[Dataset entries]
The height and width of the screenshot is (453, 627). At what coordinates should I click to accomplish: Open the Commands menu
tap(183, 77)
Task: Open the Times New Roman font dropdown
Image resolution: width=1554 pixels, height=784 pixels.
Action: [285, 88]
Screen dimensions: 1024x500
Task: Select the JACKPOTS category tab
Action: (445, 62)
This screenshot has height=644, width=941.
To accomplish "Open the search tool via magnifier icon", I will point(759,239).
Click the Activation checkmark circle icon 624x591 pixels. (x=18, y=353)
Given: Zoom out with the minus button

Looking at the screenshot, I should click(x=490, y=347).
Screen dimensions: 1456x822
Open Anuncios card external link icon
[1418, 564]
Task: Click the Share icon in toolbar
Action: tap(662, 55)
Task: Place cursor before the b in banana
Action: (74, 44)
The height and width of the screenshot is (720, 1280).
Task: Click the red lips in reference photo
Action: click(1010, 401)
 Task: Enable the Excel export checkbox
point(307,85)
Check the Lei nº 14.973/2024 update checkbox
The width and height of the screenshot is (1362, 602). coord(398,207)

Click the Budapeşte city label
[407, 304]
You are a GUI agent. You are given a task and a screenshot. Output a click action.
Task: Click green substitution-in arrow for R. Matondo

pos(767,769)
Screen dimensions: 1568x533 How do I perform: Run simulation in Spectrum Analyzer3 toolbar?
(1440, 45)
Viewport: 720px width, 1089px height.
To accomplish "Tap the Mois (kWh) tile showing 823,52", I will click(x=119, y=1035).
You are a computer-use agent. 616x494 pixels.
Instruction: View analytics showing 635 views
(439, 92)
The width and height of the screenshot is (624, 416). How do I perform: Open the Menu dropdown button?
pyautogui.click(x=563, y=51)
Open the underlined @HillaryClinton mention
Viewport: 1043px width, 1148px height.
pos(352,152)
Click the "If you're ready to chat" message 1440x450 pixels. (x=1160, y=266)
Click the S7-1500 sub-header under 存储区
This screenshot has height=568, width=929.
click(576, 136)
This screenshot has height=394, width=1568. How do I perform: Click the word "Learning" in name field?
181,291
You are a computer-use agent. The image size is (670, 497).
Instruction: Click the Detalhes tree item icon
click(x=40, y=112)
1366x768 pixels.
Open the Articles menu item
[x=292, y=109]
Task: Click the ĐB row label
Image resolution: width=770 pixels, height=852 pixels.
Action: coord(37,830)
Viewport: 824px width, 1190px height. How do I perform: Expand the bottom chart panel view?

_Problem description_
Copy out the lines above exactly, beginning at the one that contains "Click the Budapeşte city label" and ending at the one that contains "You are a computer-use agent. 616x494 pixels.".

_Solution for this problem_
Click the Budapeşte city label
[407, 304]
You are a GUI agent. You are given a task and a screenshot. Output a click action.
Task: Click green substitution-in arrow for R. Matondo

pos(767,769)
Screen dimensions: 1568x533 How do I perform: Run simulation in Spectrum Analyzer3 toolbar?
(1440, 45)
Viewport: 720px width, 1089px height.
To accomplish "Tap the Mois (kWh) tile showing 823,52", I will click(x=119, y=1035).
You are a computer-use agent. 616x494 pixels.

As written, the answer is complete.